Concern rises among Palestinians for their relatives in Syria

McClatchy reports: For the Hafeiz family in Ramallah, the violence raging in Syria is just a computer click away.

The youngest members of the family, who are descended from Palestinian refugees who fled central Israel in 1967, are divided between Jordan, Syria and the West Bank. They’ve always relied on email and Skype to keep in touch, but since violence broke out in Syria more than a year ago, the computer has become a lifeline.

“I have their email passwords and they have mine. It’s a way of checking up on each other – the ones who can still use computers, at least,” said Sami Hafeiz, a 22-year-old student in Ramallah. “They are very active online.”

He showed McClatchy Newspapers some of the recent conversations he’d held with his cousins.

“You see here, they are worried about food, and medicine for our uncle. They write here about trying to get out, but it is impossible,” he said, scrolling through the older messages. “Some of them have now joined the fighting, others have not.”

The fate of some 500,000 Palestinian refugees currently living in Syria has recently become more perilous, as the violence that has raged in Syria for more than a year finally reached the doorstep of some of that country’s largest Palestinian refugee camps.

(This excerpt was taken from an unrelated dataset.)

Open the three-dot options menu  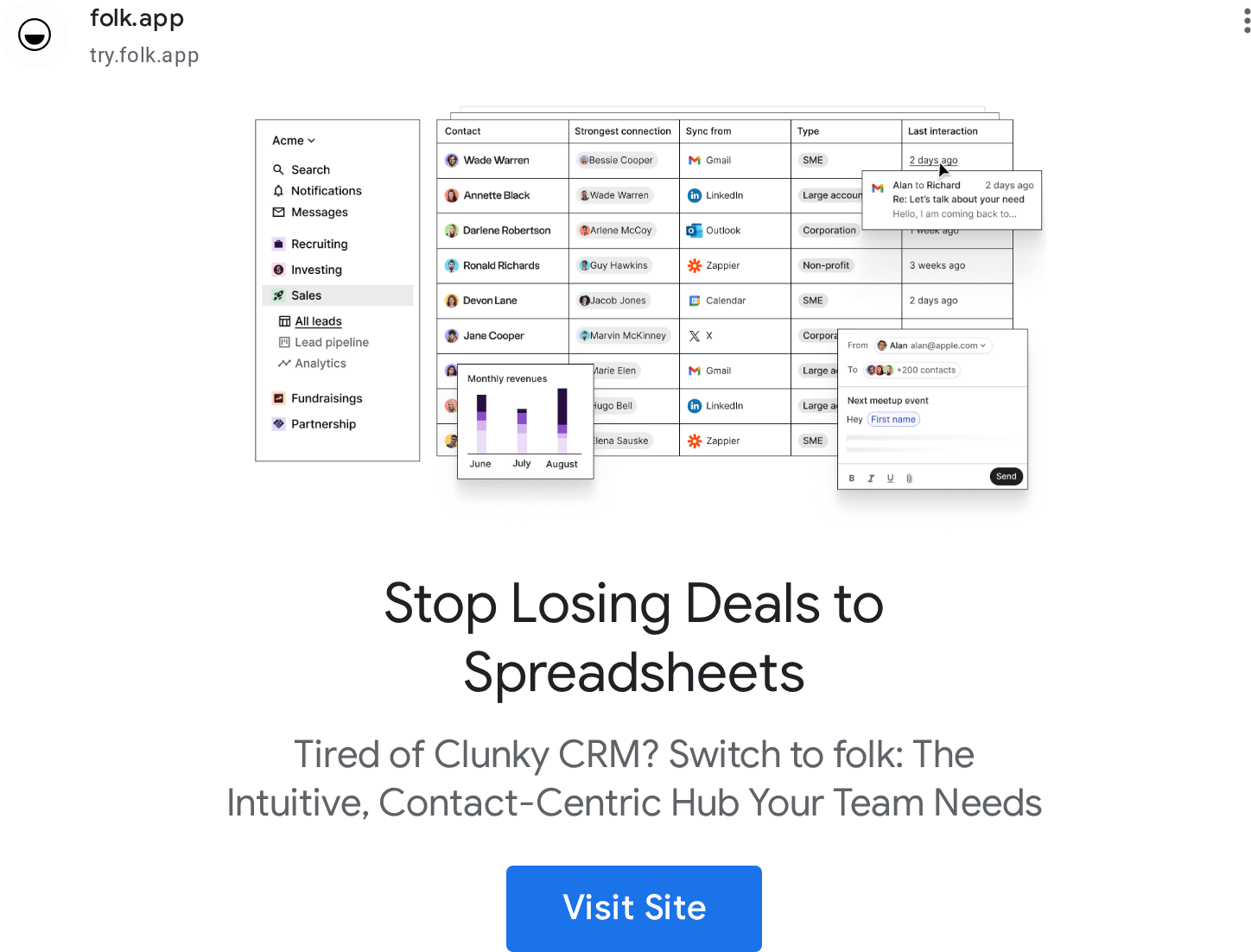(x=1246, y=21)
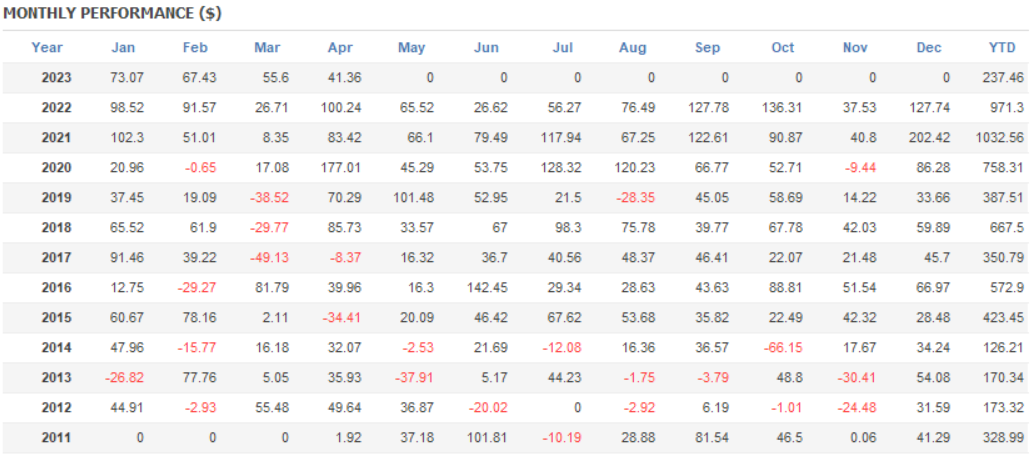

Last month, the Yarmouk refugee camp just south of Damascus became a focus of fighting after forces loyal to President Bashar Assad used live ammunition to disperse a demonstration, killing dozens; on Thursday, mortar rounds struck near the camp, killing 20 people, according to the United Nations Relief and Works Agency, the international agency with responsibility for providing services to millions of Palestinian refugees throughout the Middle East. The U.N. agency said it did not know how many of the casualties were Palestinian, however.

“There were Palestinians killed in the fighting before, but this is when they realized that Assad was not going to spare them,” Hafeiz said.

The advocacy group Human Rights Watch has noted that Palestinians have increasingly picked up arms and joined the rebel Free Syrian Army. Exact numbers are unknown, but in recent months lists of casualties published by anti-Assad groups include dozens of Palestinians. Col. Kassem Saadeddine, a spokesman for the Free Syrian Army, told a Lebanese newspaper that “Palestinians are fighting alongside us, and they are well trained.” [Continue reading…]

Reuters adds: An aid convoy left the West Bank city of Ramallah on Sunday carrying food and medicine in a symbol of support for Palestinian refugees caught up in the crisis in Syria.

“Today the first convoy will leave from here, from the West Bank, from Palestinian soil towards Syria,” Palestinian President Mahmoud Abbas said at a press event marking the event.

An official donations drive netted around $650,000 worth of food and medical aid from Palestinian companies, businessmen, and individuals during the charitable month of Ramadan.

A one percent cut of salaries from the Palestinian Authority’s cash-strapped public sector went toward the convoy.